▸ Text extract
--- --- ---

# White snot on my driftwood



## Church (Sep 14, 2004)

Sounds like fungus to me. Hard to say though...


----------



## waterfaller1 (Jul 5, 2006)

It has always happened with mine too. Keep syphoning, scraping it off. Eventually, it stops.......




















then the BBA moves in..


----------



## Riley (Jan 24, 2006)

Ottos will take care of it if you get tired of scrubbin.....


----------



## billm90 (Jun 19, 2008)

Hi!


----------



## mkus (Aug 2, 2008)

I have had the same crap growing on my driftwood I just took the wood out scrubbed it and let it bake in the sun for a few days and it was gone.


----------



## roybot73 (Dec 15, 2007)

It'll be just fine. Otos like it, so do shrimp. No worries!


----------



## Gatekeeper (Feb 20, 2007)

roybot73 said:


> It'll be just fine. Otos like it, so do shrimp. No worries!


+2! Don't fret about it.


----------



## AngelfishGuy (Oct 28, 2008)

that's water mold, a fungus that can be removed by using a product with malachite green or methylene blue. It'd be easier and safer for the plants if you just scrape it off.


----------



## StevenLeeds (Oct 9, 2007)

--- --- ---

Part of a data file:
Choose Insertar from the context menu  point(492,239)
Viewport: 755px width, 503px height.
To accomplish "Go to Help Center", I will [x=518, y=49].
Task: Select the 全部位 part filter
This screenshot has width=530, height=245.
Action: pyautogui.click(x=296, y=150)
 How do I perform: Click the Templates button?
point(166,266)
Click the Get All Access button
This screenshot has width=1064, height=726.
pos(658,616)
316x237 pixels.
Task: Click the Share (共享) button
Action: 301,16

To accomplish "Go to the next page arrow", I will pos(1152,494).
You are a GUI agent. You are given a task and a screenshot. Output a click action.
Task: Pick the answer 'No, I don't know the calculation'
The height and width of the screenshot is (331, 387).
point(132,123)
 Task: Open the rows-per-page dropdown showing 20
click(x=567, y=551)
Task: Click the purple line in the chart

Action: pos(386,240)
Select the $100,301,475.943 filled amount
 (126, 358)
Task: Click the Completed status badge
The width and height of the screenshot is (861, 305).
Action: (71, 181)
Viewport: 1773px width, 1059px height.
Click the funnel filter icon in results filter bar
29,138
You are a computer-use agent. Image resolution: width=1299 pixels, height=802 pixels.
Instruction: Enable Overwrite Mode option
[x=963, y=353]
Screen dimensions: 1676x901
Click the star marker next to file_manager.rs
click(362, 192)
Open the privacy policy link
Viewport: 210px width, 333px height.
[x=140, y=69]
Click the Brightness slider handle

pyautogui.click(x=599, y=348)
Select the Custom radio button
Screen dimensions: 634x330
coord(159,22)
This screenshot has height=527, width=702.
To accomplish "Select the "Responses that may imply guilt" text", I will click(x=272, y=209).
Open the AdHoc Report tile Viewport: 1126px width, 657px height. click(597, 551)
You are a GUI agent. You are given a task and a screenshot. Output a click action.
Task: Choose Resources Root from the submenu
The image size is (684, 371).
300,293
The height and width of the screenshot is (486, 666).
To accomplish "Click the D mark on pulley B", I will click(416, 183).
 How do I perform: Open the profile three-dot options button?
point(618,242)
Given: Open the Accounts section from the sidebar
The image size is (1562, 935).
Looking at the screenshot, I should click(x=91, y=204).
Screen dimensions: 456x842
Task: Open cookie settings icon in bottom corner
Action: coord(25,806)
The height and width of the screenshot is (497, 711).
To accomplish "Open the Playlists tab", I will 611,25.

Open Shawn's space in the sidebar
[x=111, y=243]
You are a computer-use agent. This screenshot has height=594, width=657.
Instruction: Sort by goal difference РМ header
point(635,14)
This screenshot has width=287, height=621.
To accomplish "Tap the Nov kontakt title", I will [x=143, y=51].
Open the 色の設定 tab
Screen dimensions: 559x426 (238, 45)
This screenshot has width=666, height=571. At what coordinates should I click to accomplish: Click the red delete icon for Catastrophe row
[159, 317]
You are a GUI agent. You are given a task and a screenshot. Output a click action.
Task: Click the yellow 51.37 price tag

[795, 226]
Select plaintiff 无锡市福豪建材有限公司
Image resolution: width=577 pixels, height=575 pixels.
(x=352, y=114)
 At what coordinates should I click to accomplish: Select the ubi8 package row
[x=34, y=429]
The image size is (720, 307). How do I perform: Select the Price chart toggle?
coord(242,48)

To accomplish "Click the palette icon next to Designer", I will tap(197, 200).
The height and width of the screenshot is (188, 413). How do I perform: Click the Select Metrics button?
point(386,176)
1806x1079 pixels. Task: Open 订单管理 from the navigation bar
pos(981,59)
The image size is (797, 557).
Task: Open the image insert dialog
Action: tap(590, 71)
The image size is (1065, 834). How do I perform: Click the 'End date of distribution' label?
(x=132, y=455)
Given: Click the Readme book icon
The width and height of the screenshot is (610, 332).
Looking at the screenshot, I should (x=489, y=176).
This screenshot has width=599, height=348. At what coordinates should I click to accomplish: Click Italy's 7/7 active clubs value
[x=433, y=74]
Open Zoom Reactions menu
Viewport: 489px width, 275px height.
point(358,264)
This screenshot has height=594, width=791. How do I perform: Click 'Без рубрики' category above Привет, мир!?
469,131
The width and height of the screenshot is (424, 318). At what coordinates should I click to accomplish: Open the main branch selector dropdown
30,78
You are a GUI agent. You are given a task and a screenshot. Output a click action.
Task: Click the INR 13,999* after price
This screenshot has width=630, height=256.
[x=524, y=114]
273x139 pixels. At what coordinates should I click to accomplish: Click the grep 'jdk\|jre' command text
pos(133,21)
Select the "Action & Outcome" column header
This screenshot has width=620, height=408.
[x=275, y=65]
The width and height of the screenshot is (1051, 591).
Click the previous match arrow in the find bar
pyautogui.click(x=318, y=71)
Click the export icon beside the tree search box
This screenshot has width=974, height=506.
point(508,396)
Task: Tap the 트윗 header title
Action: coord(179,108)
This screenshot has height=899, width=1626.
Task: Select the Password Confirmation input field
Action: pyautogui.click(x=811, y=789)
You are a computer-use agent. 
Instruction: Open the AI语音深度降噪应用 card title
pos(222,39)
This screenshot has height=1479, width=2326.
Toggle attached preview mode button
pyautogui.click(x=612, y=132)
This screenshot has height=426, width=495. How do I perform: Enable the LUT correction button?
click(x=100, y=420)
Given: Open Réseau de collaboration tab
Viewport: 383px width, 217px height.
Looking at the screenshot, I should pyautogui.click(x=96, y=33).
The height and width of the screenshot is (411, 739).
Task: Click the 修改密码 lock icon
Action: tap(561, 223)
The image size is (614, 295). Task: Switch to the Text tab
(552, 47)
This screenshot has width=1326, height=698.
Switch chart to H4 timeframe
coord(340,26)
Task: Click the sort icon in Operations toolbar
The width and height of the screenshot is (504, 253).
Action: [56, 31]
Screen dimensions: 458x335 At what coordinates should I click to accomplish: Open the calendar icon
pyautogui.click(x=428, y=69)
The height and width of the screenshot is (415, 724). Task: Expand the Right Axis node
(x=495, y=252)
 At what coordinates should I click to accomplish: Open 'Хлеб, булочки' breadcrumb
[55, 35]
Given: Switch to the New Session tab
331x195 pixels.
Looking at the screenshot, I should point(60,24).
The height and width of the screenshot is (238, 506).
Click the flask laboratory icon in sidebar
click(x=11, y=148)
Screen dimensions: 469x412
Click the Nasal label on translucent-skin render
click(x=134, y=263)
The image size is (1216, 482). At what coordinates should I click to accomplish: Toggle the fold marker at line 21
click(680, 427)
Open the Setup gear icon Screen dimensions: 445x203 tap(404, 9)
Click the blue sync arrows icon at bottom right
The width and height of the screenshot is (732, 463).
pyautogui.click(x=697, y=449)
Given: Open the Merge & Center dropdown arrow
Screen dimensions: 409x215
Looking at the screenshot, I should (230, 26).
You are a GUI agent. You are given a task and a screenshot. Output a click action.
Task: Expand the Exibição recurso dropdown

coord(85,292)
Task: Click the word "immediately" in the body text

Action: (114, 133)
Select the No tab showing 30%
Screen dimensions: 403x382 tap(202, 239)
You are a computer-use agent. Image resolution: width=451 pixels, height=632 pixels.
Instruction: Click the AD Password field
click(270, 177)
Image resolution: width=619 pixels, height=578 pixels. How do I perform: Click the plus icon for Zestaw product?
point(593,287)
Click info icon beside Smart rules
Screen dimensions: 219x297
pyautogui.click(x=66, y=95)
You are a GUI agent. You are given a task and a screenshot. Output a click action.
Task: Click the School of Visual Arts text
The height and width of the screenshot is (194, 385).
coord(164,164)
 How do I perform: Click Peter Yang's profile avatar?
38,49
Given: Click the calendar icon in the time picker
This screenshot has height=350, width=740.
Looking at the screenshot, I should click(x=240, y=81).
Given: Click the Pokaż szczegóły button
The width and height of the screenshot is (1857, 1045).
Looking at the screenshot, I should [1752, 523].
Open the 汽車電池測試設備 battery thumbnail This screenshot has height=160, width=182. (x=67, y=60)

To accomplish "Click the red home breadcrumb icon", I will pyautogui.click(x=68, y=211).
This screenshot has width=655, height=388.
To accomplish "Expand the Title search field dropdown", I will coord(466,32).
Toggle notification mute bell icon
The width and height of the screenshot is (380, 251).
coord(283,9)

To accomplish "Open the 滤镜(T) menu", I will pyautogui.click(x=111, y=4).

--- --- ---

▸ Set tasks
a – In the driftwood thread, which two substances does AngelfishGuy say a product should contain to remove the water mold?
b – Carry on the forum thread about white growth on driftwood from the point where it stops.

▸ Response list
a – Malachite green or methylene blue.

b –
I have it on some wood in my turtle tank. It's a natural looking tank so I haven't worried about it too much. 

I just figured it's like anything else it'll either completely overrun the tank and I'll start over or it will go away on it's own...


----------



## kotoeloncat (Apr 12, 2006)

+3 dont worry about it

shrimp, otos eat it. it will even go away on its own over time


----------



## ZooTycoonMaster (Jan 2, 2008)

IME it always grows on new driftwood for some reason. It'll go away with scrubbing and/or Otos/shrimproud:


----------



## Choco (Dec 8, 2007)

same thing here with the manzanite wood...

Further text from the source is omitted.